Mild steel has a good, but not great, strength-to-weight ratio. What it lacks with that ratio, however, it makes up by being very easy to work with and affordable. Fancier steel alloys, while sometimes lighter and stronger, usually cost more and involve more difficult welding and forming processes.

Conductivity

Part of the metal–inert gas (MIG) welding process depends on the ability of steel to conduct an electric current. While clean steel accepts and carries a charge very well, any inhibitor such as rust or paint will seriously inhibit that characteristic.

Expansion and Contraction

Like most solids, when steel is heated, it expands, and when it is cooled, it contracts. Many factors determine the extent of expansion and contraction, so you can pretty much bet that after any workpiece is significantly heated and cooled, it’s going to bend or warp to some degree. Sometimes this is hardly enough to notice, whereas other times it can throw a whole project out of whack. For example, when the first weld is formed between two pieces of steel, the weld area gets heated very rapidly. While this is happening, the two pieces are still noncontinuous until the weld bridges the gap. Now, when the weld is completed and the weld area cools, it’s going to want to contract, but this time as one whole unit. This contraction will always cause some movement to occur over the length of the workpiece.

This effect is more noticeable on thinner materials, especially sheet metal. The heat affects a greater percentage of the material, causing greater warping. In projects later in this book, you’ll learn ways to minimize warping and fix it when it occurs.

Corrosion and Rust

As I mentioned earlier, mild steel is susceptible to corrosion. Specifically, when iron and oxygen react in the presence of moisture, rust is formed. This reaction starts on the surface of the material, and because rust is permeable, it will continue to react and eat away at the underlying steel. Over time, this will cause pitting and flaking to occur, eventually leading to serious loss of material. This is different from how copper oxide, that lovely green color on the Statue of Liberty, actually protects the copper below. Rust can form on steel in hours or years depending on the environment.

Rust inhibits the electrical connection required for MIG welding. Before welding a joint, any rust should be removed from the weld area, as well as an area where the grounding clamp can be attached. There are a few easy methods of rust removal that will be covered shortly in this book. If the rust is light surface rust, you may be able to expose fresh steel using only a stiff wire brush or sandpaper. If the material is pitted or irregularly shaped, sandblasting or a wire wheel on an angle grinder may be your best bet. For large and/or pitted areas, chemical rust removers such as phosphoric acid or organic acids do the heavy lifting for you.

When steel rusts, it forms a reddish orange color. Many artists and gardeners choose to use this color as the final finish of a piece of art. If this is your desired effect, you can leave your work outside after welding or speed up the rusting process by lightly spraying the work with saltwater.

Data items
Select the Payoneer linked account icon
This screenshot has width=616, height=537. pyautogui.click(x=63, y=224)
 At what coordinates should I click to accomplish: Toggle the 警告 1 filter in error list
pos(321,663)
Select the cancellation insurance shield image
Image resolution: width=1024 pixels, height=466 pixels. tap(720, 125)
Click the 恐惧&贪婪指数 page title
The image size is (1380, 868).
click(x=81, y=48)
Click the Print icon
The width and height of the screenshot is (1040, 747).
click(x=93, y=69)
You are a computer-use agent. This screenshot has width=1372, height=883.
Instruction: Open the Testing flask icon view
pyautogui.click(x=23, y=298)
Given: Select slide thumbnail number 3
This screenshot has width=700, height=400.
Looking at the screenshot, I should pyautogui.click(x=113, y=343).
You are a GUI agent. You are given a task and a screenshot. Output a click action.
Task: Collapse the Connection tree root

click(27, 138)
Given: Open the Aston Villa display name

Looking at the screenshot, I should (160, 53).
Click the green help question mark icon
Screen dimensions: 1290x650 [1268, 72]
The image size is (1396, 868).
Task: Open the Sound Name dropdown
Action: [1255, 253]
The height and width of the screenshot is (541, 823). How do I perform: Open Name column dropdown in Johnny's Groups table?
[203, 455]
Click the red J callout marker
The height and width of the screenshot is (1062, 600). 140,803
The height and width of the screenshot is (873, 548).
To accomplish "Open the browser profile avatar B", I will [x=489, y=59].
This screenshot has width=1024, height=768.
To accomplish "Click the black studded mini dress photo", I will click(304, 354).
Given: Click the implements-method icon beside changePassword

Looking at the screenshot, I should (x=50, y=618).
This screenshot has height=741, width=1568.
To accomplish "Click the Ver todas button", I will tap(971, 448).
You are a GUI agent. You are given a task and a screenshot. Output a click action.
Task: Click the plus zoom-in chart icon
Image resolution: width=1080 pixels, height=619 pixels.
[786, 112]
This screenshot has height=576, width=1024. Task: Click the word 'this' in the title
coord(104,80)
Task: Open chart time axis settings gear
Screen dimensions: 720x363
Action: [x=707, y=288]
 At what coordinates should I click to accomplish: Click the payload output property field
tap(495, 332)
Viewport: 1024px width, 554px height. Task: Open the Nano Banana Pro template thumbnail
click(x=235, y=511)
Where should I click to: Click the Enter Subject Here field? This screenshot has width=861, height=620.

### Stated problem
Summarize the passage on mild steel above in three sentences.

### The result
Mild steel has a good but not great strength-to-weight ratio, yet it is affordable and easy to work with, and clean steel conducts the electric current that MIG welding depends on. Because steel expands when heated and contracts when cooled, welding causes some bending or warping, and this is more noticeable on thinner materials such as sheet metal. Mild steel is also susceptible to rust, which keeps eating away at the underlying steel and inhibits the electrical connection for MIG welding, so rust should be removed from the weld area and the grounding clamp area with a wire brush, sandpaper, sandblasting, a wire wheel, or chemical rust removers.